### Records for processing
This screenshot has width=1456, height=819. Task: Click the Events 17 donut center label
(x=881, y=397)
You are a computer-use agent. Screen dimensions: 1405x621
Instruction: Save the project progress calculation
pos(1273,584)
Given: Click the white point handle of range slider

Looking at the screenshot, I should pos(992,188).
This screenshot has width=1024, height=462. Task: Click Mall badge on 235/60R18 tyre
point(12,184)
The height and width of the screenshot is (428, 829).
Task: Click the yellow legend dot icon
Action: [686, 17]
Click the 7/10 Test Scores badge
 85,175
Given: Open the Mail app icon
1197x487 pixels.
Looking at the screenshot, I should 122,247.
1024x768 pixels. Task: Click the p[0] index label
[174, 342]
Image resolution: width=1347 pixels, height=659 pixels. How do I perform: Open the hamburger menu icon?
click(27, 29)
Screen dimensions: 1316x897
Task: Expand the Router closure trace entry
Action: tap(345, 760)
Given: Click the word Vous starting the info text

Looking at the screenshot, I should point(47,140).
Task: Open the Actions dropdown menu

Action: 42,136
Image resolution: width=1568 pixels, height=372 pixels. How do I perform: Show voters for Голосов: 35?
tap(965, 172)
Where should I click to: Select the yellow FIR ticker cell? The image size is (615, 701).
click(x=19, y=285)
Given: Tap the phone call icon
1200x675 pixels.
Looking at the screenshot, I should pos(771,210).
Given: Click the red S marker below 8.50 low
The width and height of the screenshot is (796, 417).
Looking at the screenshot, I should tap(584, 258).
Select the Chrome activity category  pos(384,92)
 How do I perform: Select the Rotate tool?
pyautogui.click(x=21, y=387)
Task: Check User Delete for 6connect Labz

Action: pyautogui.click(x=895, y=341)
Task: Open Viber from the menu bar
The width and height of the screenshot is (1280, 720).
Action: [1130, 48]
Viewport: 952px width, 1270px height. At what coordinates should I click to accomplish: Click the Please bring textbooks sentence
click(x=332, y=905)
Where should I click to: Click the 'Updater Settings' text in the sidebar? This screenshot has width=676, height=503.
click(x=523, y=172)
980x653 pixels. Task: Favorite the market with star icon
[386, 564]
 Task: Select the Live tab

### Set task
Retype the listing exactly, from the line containing "Task: Open the Actions dropdown menu" up to and including the line containing "click(x=332, y=905)".

### Output of the exercise
Task: Open the Actions dropdown menu

Action: 42,136
Image resolution: width=1568 pixels, height=372 pixels. How do I perform: Show voters for Голосов: 35?
tap(965, 172)
Where should I click to: Select the yellow FIR ticker cell? The image size is (615, 701).
click(x=19, y=285)
Given: Tap the phone call icon
1200x675 pixels.
Looking at the screenshot, I should pos(771,210).
Given: Click the red S marker below 8.50 low
The width and height of the screenshot is (796, 417).
Looking at the screenshot, I should tap(584, 258).
Select the Chrome activity category  pos(384,92)
 How do I perform: Select the Rotate tool?
pyautogui.click(x=21, y=387)
Task: Check User Delete for 6connect Labz

Action: pyautogui.click(x=895, y=341)
Task: Open Viber from the menu bar
The width and height of the screenshot is (1280, 720).
Action: [1130, 48]
Viewport: 952px width, 1270px height. At what coordinates should I click to accomplish: Click the Please bring textbooks sentence
click(x=332, y=905)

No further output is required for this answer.